In the [previous post](TODO: URL) we introduced the Gaussian process model with the exponentiated quadratic covariance function. In this post we will introduce parametrized covariance functions (kernels), fit them to real world data, and use them to make posterior predictions.

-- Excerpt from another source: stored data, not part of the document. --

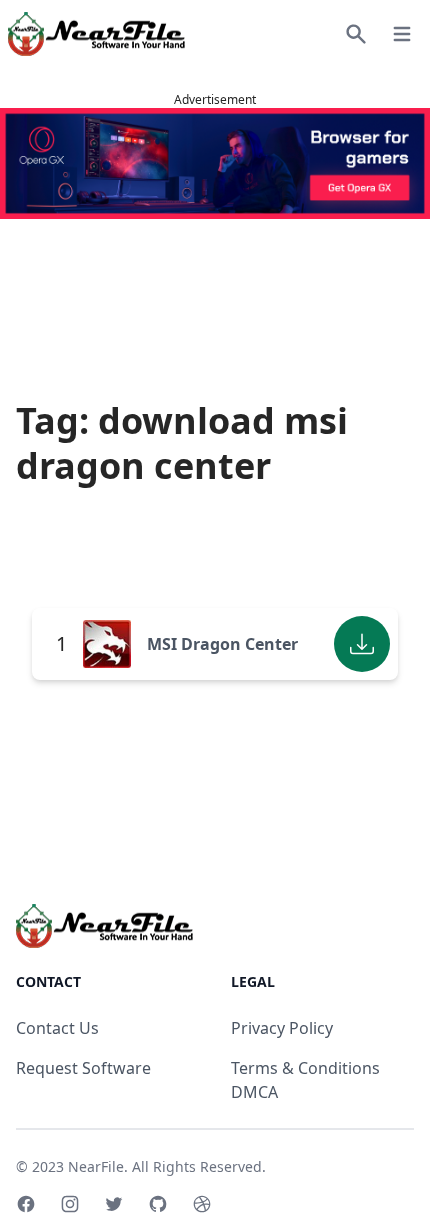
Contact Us (57, 1028)
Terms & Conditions (305, 1068)
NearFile (96, 1166)
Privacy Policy (282, 1028)
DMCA (254, 1092)
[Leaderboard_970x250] (215, 163)
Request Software (83, 1068)
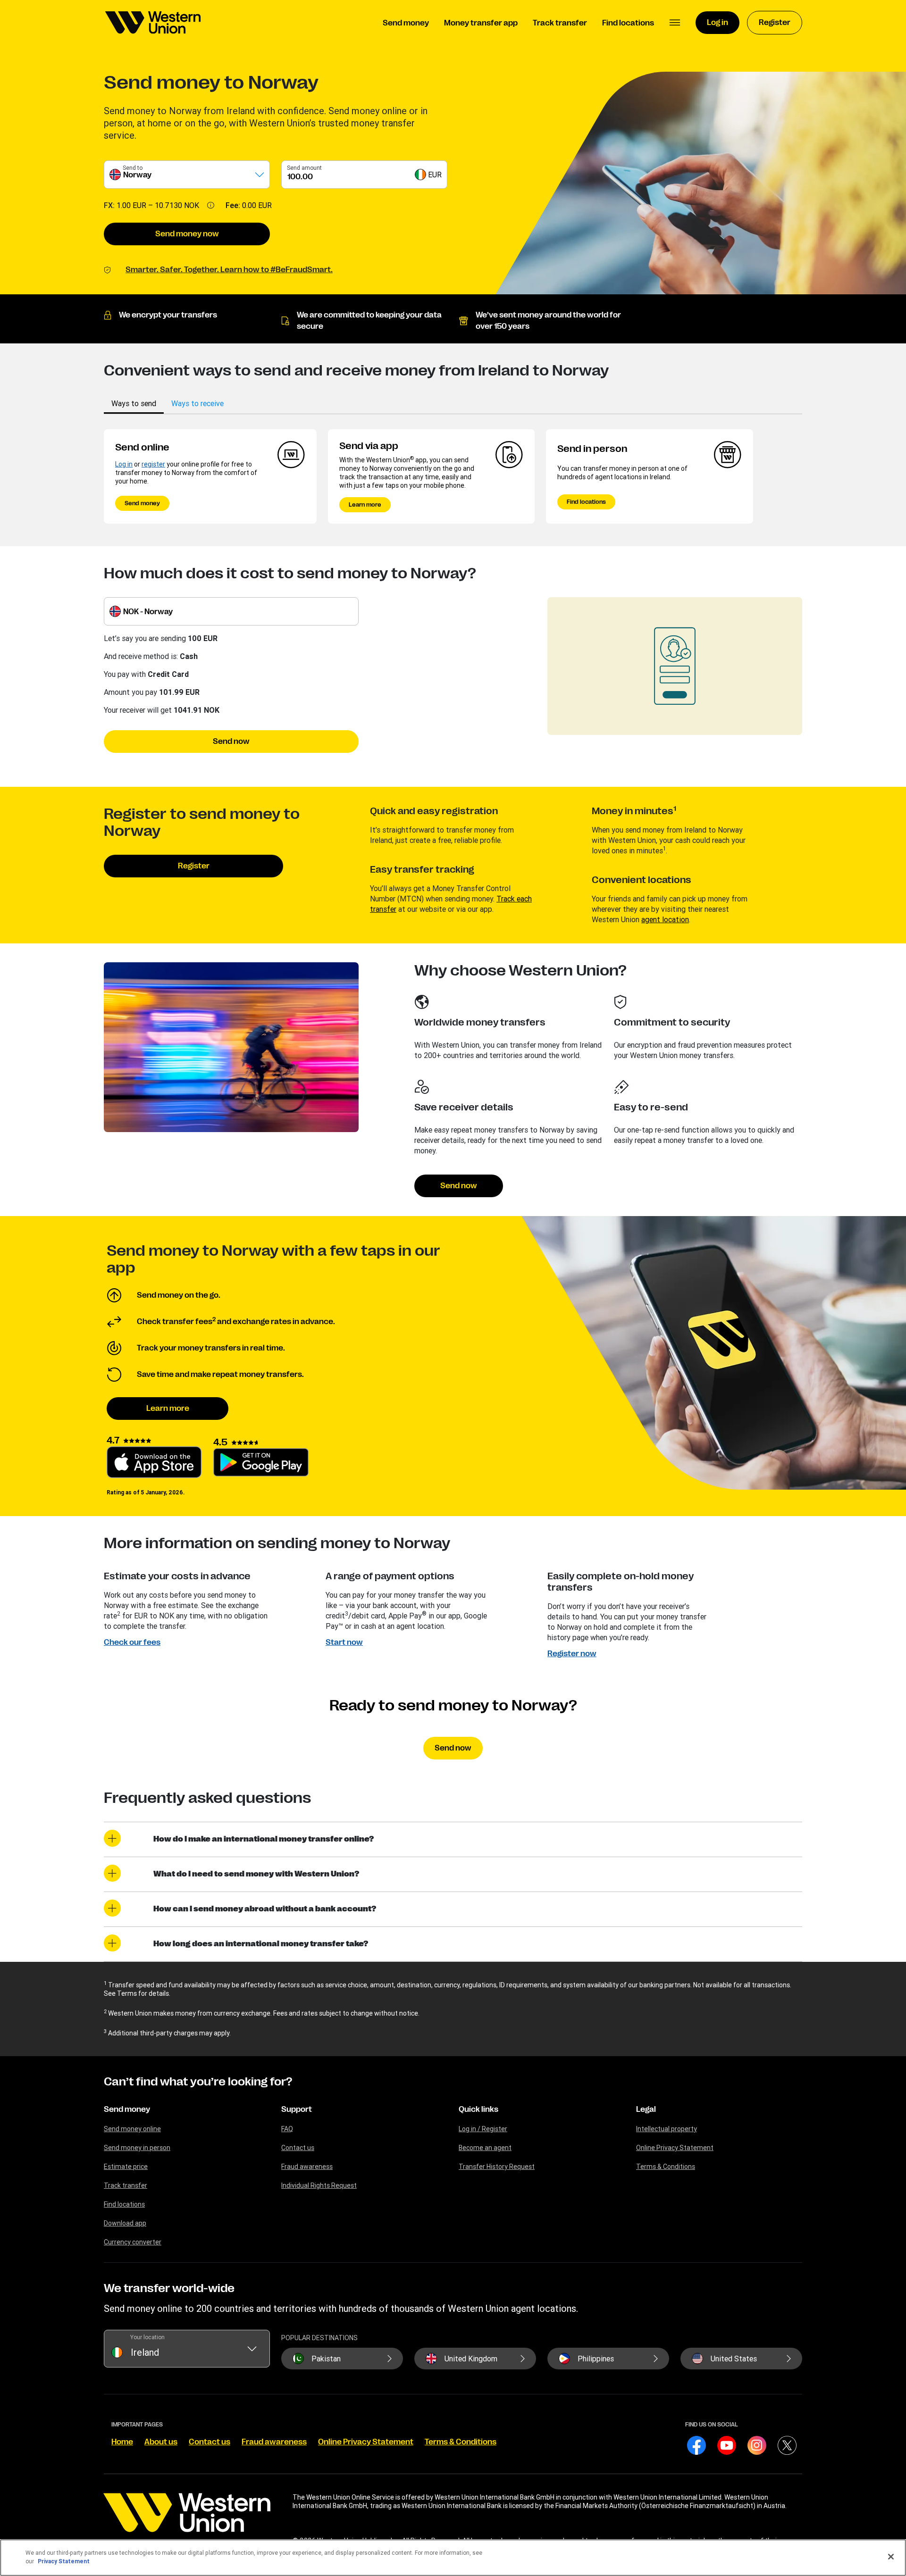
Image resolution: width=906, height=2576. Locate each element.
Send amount (304, 167)
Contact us (297, 2147)
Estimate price (126, 2166)
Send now (231, 741)
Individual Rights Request (319, 2185)
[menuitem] (153, 22)
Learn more (365, 504)
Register (194, 866)
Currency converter (132, 2242)
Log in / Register (483, 2129)
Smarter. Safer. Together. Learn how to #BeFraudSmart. (229, 270)
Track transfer (125, 2185)
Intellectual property (666, 2129)
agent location (665, 919)
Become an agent (485, 2147)
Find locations (586, 502)
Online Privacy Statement (674, 2147)
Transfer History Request (497, 2166)
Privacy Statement (64, 2561)
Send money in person (137, 2147)
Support (296, 2109)
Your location (147, 2337)
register (153, 464)
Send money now (187, 234)
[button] (675, 22)
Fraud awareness (307, 2166)
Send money (142, 503)
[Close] (891, 2556)
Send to (133, 167)
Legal (646, 2109)
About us (160, 2442)
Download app (125, 2223)
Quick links (478, 2109)
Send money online (132, 2129)
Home (122, 2442)
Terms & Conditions (665, 2166)
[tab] (133, 403)
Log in (124, 464)
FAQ (287, 2129)
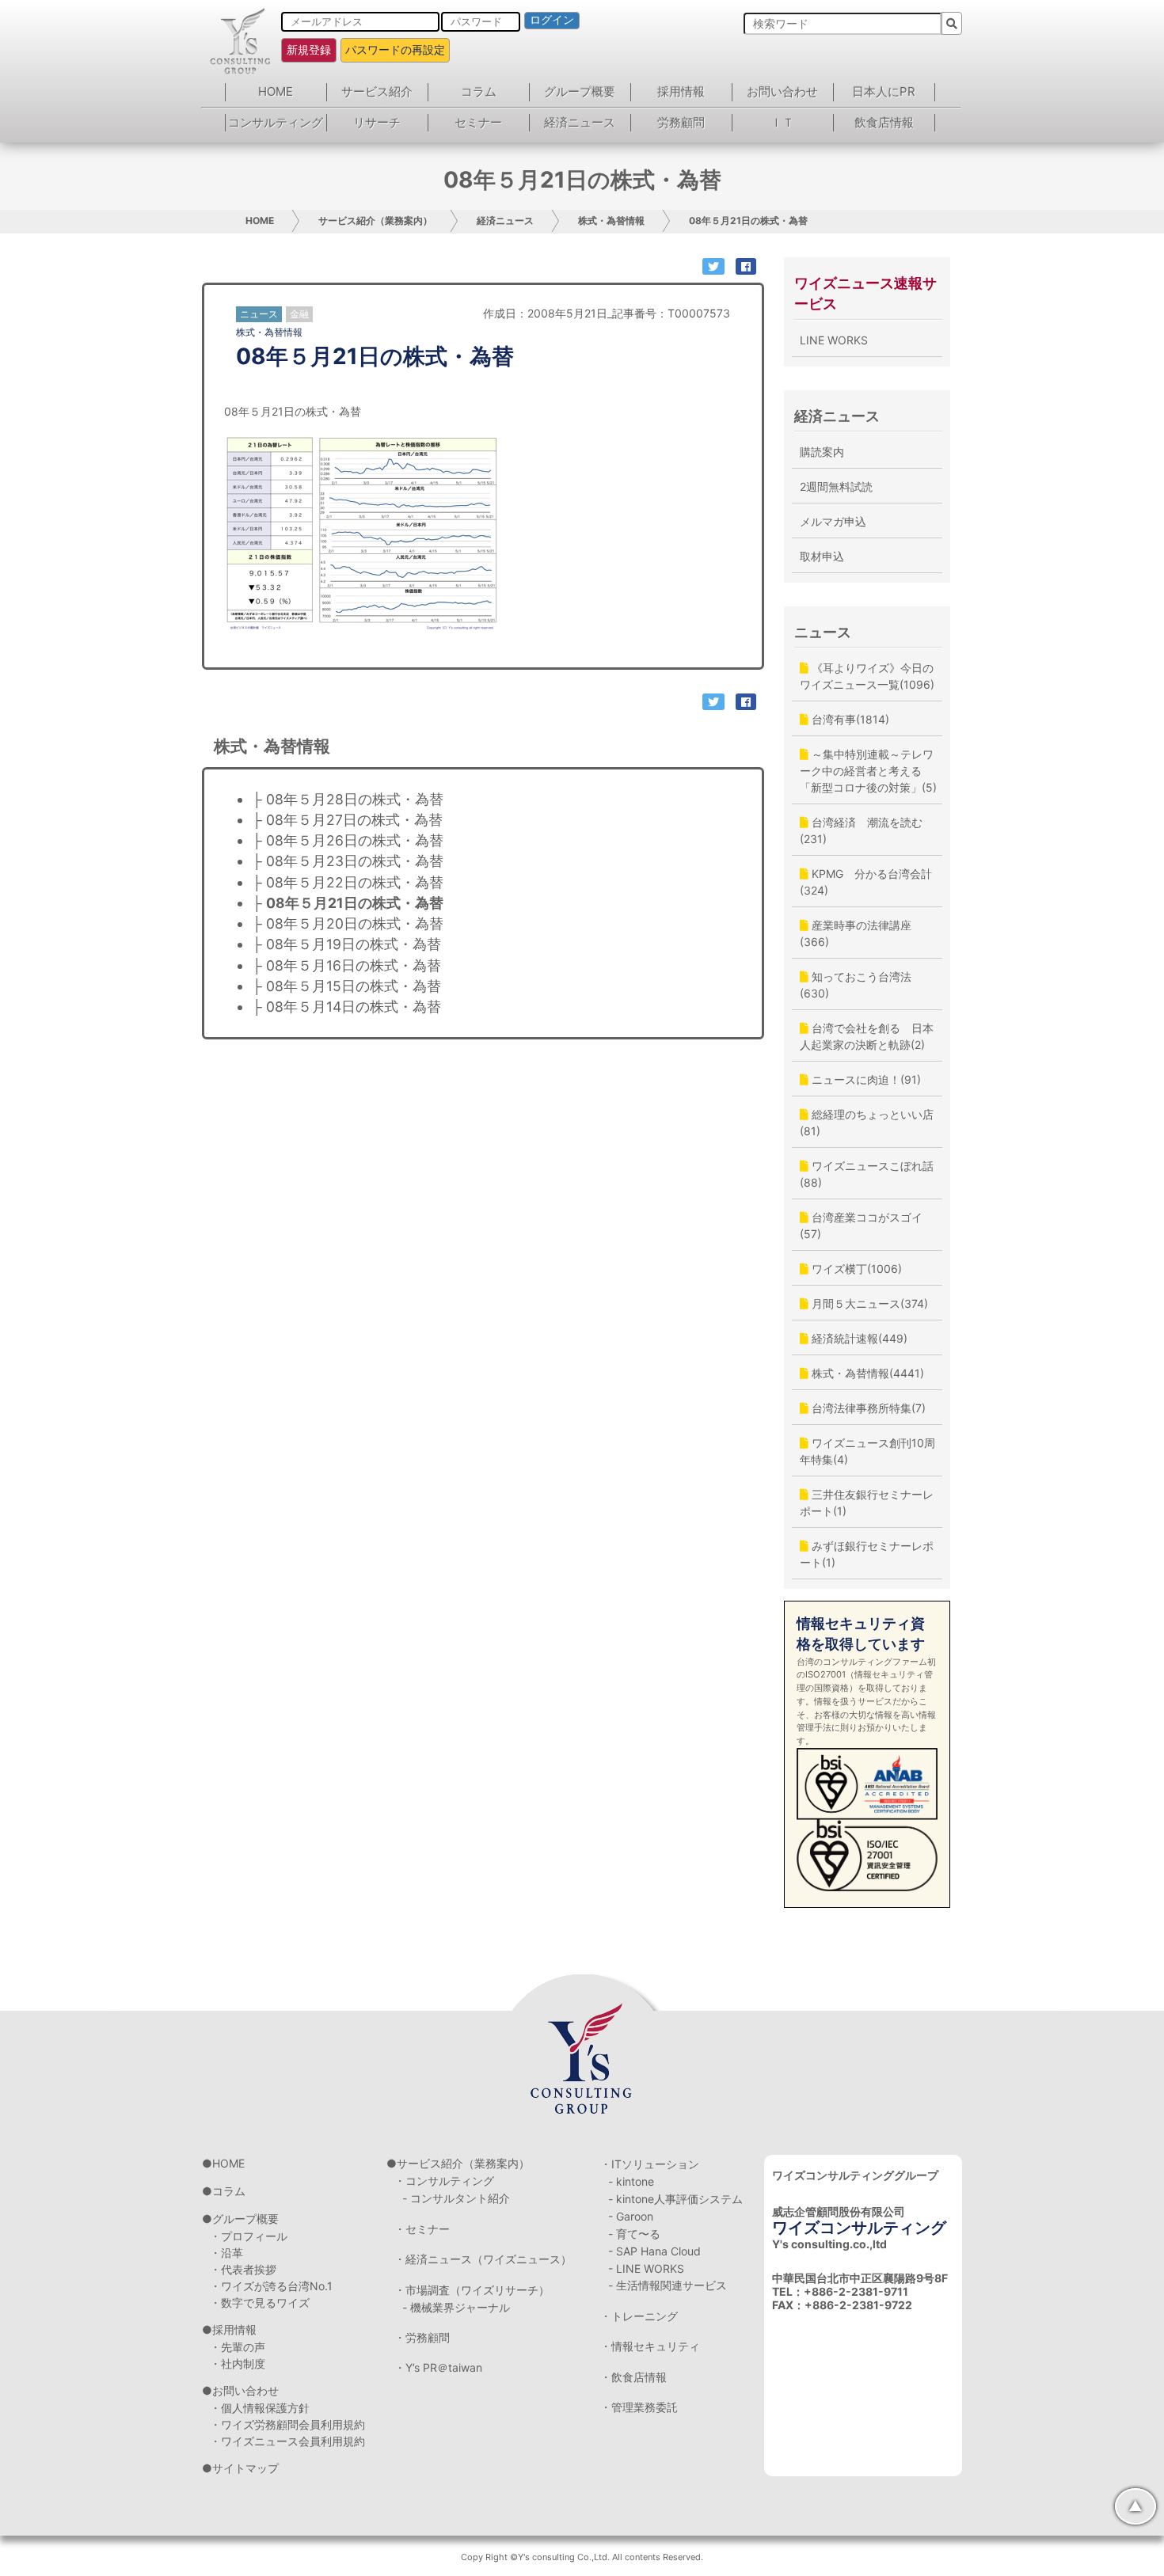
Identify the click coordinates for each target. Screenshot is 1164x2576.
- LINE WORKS (646, 2268)
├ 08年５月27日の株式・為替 (347, 819)
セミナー (478, 122)
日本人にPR (883, 91)
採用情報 (681, 91)
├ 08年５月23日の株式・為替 (347, 861)
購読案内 (822, 451)
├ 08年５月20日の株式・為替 (347, 923)
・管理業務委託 (639, 2407)
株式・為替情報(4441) (866, 1373)
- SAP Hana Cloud (654, 2251)
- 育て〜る (634, 2233)
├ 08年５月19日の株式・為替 (346, 944)
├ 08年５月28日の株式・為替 (347, 799)
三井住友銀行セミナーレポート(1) (867, 1502)
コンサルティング (275, 122)
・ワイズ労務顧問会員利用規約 (287, 2424)
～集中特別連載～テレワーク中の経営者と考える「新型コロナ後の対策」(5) (868, 770)
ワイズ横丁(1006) (855, 1268)
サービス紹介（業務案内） (375, 220)
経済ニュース (579, 122)
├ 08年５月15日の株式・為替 (346, 986)
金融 (299, 314)
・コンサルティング (444, 2180)
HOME (275, 91)
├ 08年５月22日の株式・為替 (347, 882)
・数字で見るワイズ (260, 2302)
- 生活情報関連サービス (667, 2285)
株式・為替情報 (611, 220)
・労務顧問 (422, 2337)
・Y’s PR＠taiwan (438, 2367)
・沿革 (226, 2252)
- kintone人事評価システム (675, 2199)
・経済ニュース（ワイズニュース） (483, 2259)
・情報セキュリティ (650, 2346)
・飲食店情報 (633, 2377)
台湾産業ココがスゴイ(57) (861, 1225)
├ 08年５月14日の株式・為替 (346, 1006)
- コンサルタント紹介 (456, 2198)
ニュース (822, 632)
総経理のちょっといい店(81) (867, 1123)
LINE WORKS (834, 340)
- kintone (631, 2181)
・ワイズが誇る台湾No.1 (271, 2286)
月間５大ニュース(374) (868, 1303)
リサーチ (377, 122)
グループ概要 (579, 91)
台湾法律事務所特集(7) (867, 1408)
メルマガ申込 (833, 521)
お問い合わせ (782, 91)
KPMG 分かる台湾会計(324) (866, 882)
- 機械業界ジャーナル (456, 2307)
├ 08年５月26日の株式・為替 (347, 840)
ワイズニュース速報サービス (865, 293)
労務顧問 (681, 122)
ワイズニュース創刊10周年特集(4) (867, 1451)
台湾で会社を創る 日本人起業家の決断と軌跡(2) (867, 1036)
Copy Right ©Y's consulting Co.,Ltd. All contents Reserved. (582, 2557)
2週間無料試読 (836, 486)
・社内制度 (237, 2363)
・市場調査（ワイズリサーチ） (472, 2290)
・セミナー (422, 2229)
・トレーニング (639, 2316)
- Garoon (630, 2216)
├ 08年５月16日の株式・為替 (346, 965)
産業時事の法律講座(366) (855, 933)
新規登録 (309, 49)
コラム (478, 91)
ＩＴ (782, 122)
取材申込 (822, 556)
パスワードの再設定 (395, 49)
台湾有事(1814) (848, 719)
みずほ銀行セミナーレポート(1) (867, 1554)
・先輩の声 (237, 2347)
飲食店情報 (884, 122)
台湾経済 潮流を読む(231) (861, 830)
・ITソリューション (649, 2164)
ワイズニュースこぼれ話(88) (867, 1174)
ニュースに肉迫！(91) (864, 1079)
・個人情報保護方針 (260, 2408)
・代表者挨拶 (243, 2269)
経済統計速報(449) (857, 1338)
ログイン (552, 19)
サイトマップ (245, 2468)
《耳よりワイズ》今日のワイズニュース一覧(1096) (867, 676)
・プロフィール (248, 2236)
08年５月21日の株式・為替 (748, 220)
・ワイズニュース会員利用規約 (287, 2441)
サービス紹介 (377, 91)
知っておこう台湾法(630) (855, 985)
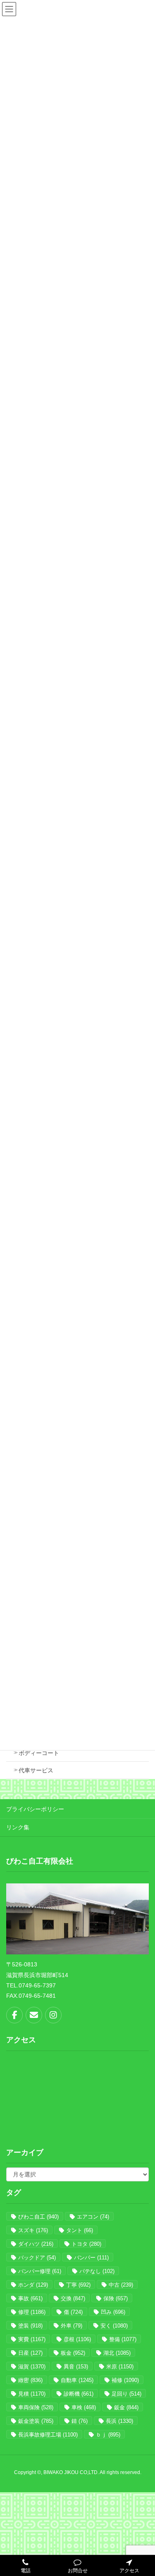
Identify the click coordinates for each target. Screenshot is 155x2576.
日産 (30, 2353)
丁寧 (78, 2285)
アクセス (129, 2571)
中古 (121, 2285)
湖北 (117, 2353)
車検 (84, 2407)
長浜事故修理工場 (48, 2435)
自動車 (77, 2380)
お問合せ (78, 2571)
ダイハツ (35, 2244)
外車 (71, 2326)
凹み (113, 2312)
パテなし (96, 2271)
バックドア (37, 2257)
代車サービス (36, 1770)
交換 (73, 2298)
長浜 (119, 2421)
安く (114, 2326)
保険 (115, 2298)
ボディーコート (39, 1753)
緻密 (30, 2380)
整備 (122, 2339)
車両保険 (35, 2407)
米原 (120, 2366)
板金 (73, 2353)
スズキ (33, 2230)
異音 (76, 2366)
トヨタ (86, 2244)
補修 (125, 2380)
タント (79, 2230)
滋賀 (31, 2366)
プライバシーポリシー (35, 1809)
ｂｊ (108, 2435)
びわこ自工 (38, 2217)
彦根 (77, 2339)
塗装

We will implement the Gaussian process model in [TensorFlow Probability](https://www.tensorflow.org/probability/) which will allow us to easily implement and tune our model without having to worry about the details.

In [23]:
# Imports
%matplotlib notebook

import sys
import numpy as np
import pandas as pd
import scipy
import sklearn
import sklearn.datasets
import tensorflow as tf
import tensorflow_probability as tfp
import matplotlib
import matplotlib.pyplot as plt
import seaborn as sns
from functools import partial

import bokeh
import bokeh.io
import bokeh.plotting
from bokeh.models import BoxAnnotation, Span, Label, Legend, Title, LinearAxis, Range1d
from bokeh.palettes import brewer
bokeh.io.output_notebook(hide_banner=True)

tfd = tfp.distributions
psd_kernels = tfp.positive_semidefinite_kernels

sns.set_style('darkgrid')
np.random.seed(42)
tf.set_random_seed(42)
#

In [2]:
from polynomial import Linear
from rational_quadratic import RationalQuadratic

- https://www.tensorflow.org/probability/api_docs/python/tfp/distributions/GaussianProcessRegressionModel
- https://www.tensorflow.org/probability/api_docs/python/tfp/positive_semidefinite_kernels
- https://github.com/tensorflow/probability/tree/master/tensorflow_probability/python/positive_semidefinite_kernels

## Mauna Loa CO2 data

The dataset used in this example is the monthly average [atmospheric CO<sub>2</sub>](https://en.wikipedia.org/wiki/Carbon_dioxide_in_Earth%27s_atmosphere) concentrations (in parts per million (ppm)) collected at the [Mauna Loa Observatory](https://en.wikipedia.org/wiki/Mauna_Loa_Observatory) in Hawaii. The observatory has been collecting these CO<sub>2</sub> concentrations since 1958 and [showed](https://en.wikipedia.org/wiki/Keeling_Curve) the first significant evidence of rapidly increasing CO<sub>2</sub> levels in the atmosphere. 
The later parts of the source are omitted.